Effect of Co-segregating Markers on High-Density Genetic Maps and Prediction of Map Expansion Using Machine Learning Algorithms
- 1Department of Plant Sciences, Crop Development Centre, University of Saskatchewan, Saskatoon, SK, Canada
- 2International Maize and Wheat Improvement Center (CIMMYT), Texcoco, Mexico
Advances in sequencing and genotyping methods have enable cost-effective production of high throughput single nucleotide polymorphism (SNP) markers, making them the choice for linkage mapping. As a result, many laboratories have developed high-throughput SNP assays and built high-density genetic maps. However, the number of markers may, by orders of magnitude, exceed the resolution of recombination for a given population size so that only a minority of markers can accurately be ordered. Another issue attached to the so-called ‘large p, small n’ problem is that high-density genetic maps inevitably result in many markers clustering at the same position (co-segregating markers). While there are a number of related papers, none have addressed the impact of co-segregating markers on genetic maps. In the present study, we investigated the effects of co-segregating markers on high-density genetic map length and marker order using empirical data from two populations of wheat, Mohawk × Cocorit (durum wheat) and Norstar × Cappelle Desprez (bread wheat). The maps of both populations consisted of 85% co-segregating markers. Our study clearly showed that excess of co-segregating markers can lead to map expansion, but has little effect on markers order. To estimate the inflation factor (IF), we generated a total of 24,473 linkage maps (8,203 maps for Mohawk × Cocorit and 16,270 maps for Norstar × Cappelle Desprez). Using seven machine learning algorithms, we were able to predict with an accuracy of 0.7 the map expansion due to the proportion of co-segregating markers. For example in Mohawk × Cocorit, with 10 and 80% co-segregating markers the length of the map inflated by 4.5 and 16.6%, respectively. Similarly, the map of Norstar × Cappelle Desprez expanded by 3.8 and 11.7% with 10 and 80% co-segregating markers. With the increasing number of markers on SNP-chips, the proportion of co-segregating markers in high-density maps will continue to increase making map expansion unavoidable. Therefore, we suggest developers improve linkage mapping algorithms for efficient analysis of high-throughput data.

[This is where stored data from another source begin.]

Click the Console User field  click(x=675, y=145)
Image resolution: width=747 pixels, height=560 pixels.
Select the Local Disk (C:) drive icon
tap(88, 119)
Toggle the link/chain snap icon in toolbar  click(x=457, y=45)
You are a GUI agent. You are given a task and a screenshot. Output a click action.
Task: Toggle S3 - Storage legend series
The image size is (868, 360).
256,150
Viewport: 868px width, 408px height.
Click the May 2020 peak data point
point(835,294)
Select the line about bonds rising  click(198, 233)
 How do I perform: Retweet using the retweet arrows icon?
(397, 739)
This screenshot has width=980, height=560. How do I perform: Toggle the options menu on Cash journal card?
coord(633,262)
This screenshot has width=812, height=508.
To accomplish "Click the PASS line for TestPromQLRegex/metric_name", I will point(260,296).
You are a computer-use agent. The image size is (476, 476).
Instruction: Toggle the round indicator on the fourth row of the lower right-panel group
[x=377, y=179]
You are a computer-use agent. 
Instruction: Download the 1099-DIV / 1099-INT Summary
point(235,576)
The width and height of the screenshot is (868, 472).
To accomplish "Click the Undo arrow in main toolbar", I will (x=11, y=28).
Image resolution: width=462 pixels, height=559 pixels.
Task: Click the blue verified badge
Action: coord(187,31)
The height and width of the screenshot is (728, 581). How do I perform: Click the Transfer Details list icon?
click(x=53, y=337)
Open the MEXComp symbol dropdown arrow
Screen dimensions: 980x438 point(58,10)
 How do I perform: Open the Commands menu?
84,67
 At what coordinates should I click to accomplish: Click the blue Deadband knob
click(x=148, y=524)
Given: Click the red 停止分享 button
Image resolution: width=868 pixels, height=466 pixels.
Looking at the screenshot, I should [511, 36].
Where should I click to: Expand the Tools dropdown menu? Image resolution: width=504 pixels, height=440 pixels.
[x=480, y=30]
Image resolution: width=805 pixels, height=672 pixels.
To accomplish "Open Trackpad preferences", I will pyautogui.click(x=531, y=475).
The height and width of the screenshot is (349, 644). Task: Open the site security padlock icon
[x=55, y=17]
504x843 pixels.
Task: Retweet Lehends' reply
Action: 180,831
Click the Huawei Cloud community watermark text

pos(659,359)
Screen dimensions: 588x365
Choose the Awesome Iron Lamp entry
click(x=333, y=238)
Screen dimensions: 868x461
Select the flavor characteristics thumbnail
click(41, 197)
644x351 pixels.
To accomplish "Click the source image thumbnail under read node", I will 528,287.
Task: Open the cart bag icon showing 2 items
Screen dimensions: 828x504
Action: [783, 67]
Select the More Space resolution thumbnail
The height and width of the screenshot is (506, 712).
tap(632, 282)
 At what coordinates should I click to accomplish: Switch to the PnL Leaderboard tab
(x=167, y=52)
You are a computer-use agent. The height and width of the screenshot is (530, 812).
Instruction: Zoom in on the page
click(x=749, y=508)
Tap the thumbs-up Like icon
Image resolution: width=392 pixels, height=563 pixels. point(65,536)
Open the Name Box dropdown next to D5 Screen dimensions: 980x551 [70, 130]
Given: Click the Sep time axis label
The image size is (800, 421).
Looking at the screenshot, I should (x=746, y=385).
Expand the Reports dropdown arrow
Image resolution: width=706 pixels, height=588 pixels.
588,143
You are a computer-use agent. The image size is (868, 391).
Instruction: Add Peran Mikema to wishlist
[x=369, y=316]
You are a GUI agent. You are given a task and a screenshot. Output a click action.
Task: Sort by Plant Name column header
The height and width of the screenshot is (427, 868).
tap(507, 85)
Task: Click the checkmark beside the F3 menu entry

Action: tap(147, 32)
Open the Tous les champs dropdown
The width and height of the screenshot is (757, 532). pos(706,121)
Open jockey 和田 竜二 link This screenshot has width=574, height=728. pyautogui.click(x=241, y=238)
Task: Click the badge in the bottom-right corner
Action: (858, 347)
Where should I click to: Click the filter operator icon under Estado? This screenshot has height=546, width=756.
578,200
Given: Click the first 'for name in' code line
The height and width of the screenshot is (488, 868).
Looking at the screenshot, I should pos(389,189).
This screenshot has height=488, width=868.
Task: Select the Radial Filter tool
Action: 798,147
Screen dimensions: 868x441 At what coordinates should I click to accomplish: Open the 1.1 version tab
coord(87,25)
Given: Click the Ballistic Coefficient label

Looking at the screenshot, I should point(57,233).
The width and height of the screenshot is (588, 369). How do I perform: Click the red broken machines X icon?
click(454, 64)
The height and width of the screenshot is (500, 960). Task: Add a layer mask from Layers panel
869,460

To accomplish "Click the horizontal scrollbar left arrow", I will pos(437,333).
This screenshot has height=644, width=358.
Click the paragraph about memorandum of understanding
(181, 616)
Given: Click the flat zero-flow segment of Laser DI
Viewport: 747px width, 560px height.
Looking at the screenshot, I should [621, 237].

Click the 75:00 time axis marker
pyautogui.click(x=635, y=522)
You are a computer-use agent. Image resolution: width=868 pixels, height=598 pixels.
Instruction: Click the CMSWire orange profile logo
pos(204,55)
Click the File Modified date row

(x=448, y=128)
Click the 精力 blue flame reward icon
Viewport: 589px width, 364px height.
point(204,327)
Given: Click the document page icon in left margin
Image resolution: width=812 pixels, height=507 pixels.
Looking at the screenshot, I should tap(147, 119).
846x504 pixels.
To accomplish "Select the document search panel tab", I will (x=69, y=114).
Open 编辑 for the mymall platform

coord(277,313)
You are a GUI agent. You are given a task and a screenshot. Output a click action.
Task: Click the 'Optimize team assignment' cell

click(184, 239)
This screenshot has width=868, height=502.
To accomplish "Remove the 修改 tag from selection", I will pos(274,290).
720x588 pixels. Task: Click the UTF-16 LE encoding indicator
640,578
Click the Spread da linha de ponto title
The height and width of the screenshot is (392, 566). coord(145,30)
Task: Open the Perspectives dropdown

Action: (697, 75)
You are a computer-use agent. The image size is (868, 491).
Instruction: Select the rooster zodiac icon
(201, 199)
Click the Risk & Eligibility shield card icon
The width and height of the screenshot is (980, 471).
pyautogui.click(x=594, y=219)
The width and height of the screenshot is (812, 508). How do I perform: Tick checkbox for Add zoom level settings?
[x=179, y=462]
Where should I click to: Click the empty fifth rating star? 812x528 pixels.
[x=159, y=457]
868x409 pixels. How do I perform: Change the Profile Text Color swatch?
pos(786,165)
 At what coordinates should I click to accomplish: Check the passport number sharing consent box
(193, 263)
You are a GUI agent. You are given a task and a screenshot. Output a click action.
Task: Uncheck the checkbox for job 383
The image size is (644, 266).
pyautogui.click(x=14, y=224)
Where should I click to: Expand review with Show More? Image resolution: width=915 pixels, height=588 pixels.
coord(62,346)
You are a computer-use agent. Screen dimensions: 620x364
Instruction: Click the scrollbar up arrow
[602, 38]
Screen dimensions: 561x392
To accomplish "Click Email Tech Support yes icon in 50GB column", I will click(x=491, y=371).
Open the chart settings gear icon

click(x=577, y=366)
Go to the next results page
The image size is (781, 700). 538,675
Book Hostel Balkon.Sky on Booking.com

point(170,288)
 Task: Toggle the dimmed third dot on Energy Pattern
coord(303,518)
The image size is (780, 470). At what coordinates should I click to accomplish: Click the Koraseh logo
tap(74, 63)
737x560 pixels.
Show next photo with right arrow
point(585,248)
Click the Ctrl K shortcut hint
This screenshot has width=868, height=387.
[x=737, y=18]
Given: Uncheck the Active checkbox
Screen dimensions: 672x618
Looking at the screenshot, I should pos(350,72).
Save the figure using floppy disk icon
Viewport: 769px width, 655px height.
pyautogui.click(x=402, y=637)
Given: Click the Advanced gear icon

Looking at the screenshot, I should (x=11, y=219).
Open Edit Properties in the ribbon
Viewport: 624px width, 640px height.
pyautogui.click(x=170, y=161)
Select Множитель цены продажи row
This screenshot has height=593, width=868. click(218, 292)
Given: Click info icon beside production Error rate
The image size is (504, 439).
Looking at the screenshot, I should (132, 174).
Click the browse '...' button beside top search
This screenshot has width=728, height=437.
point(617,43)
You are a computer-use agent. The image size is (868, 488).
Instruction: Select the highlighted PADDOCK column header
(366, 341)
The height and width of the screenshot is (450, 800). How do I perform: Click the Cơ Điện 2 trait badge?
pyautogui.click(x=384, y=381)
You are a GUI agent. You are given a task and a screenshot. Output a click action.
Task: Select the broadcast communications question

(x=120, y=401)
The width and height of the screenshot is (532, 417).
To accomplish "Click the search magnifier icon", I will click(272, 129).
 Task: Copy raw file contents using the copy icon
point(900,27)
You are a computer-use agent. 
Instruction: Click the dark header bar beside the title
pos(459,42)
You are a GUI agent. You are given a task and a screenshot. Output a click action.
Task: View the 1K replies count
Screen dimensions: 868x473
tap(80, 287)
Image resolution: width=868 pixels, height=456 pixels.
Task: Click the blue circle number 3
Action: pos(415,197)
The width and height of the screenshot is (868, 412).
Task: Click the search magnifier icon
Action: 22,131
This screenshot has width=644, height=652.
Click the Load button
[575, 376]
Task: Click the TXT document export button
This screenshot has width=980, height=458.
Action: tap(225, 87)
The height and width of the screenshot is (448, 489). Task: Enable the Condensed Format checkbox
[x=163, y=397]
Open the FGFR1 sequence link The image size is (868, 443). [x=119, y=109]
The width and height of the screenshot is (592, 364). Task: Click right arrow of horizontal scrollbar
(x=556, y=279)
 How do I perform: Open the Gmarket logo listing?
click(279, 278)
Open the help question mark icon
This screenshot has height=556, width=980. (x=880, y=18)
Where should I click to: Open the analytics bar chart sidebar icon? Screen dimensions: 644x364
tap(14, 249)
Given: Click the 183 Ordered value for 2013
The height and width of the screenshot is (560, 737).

This study outlines a practical strategy to estimate the IF due to the proportion of co-segregating markers and outlines a method to scale the length of the map accordingly.
Genetic maps also known as linkage maps are constructed for several purposes (see Semagn et al., 2006 for a review). In particular, genetic maps:
– Help in marker-assisted selection by facilitating the introgression of desirable QTL.
– Help in anchoring physical maps (Yim et al., 2002).
– Where high-density maps are required, constitute the first step toward positional or map-based cloning of genes responsible for economically important traits, (Mohan et al., 1997; Vuylsteke et al., 1999).
Genetic maps indicate the position and relative genetic distances between markers along chromosomes, which is analogous to signs or landmarks along a highway where the genes are “houses” (Paterson, 1996; Collard et al., 2005). Genetic maps are constructed using different types and sizes of mapping populations, laboratory techniques, marker systems, mapping strategies, statistical procedures and computer packages. These factors can affect the efficiency of the mapping process (Liu, 1998; Paterson et al., 2000). Map length and marker orders are impacted by various factors, including the type and size of the population (Ferreira et al., 2006), the type of markers (dominant or codominant), genotyping or scoring errors, distortion segregation (Hackett and Broadfoot, 2003; Oliveira et al., 2004) and the frequency of double recombinants.
Advances in sequencing and genotyping technologies have enabled the massive production of single nucleotide polymorphism (SNP) markers in a cost-effective way, making SNP markers the choice for linkage mapping. As a result, many laboratories have developed high-throughput SNP assays with continuously increasing marker numbers. For wheat, there are the 9K (Cavanagh et al., 2013), the 90K (Wang et al., 2014) and the 820K (Winfield et al., 2016) SNP assays. Similar efforts have been made for other crops, including rice with the RICE6K (Yu et al., 2014) and the RiceSNP50 (Chen H. et al., 2014), and maize with the MaizeSNP50 (Ganal et al., 2011) and the 600K (Unterseer et al., 2014).
Indeed, a high number of markers are needed to build high-density genetic maps that are suitable for positional or map-based cloning of genes. However, the disproportion between the high number of markers and the relatively small population size, the so-called ‘large p, small n’ problem, markedly impact the resolution of recombination so that only a minority of markers can be actually ordered (Ronin et al., 2010). On the other hand, high-density genetic maps usually result in many markers clustering at the same position (co-segregating markers) on the linkage map; e.g., (Liu et al., 2013; Iehisa et al., 2014; Talukder et al., 2014; Zhou et al., 2015; Di Pierro et al., 2016; Liu Z. et al., 2016; Ren et al., 2016; Tyrka et al., 2016). In spite of the availability of several papers on genetic mapping, specific studies related to the impact of high throughput SNP data on genetic maps have not yet been conducted. It is therefore timely to consider how the increasing number of markers can impact genetic map features in the era of high throughput sequencing technologies.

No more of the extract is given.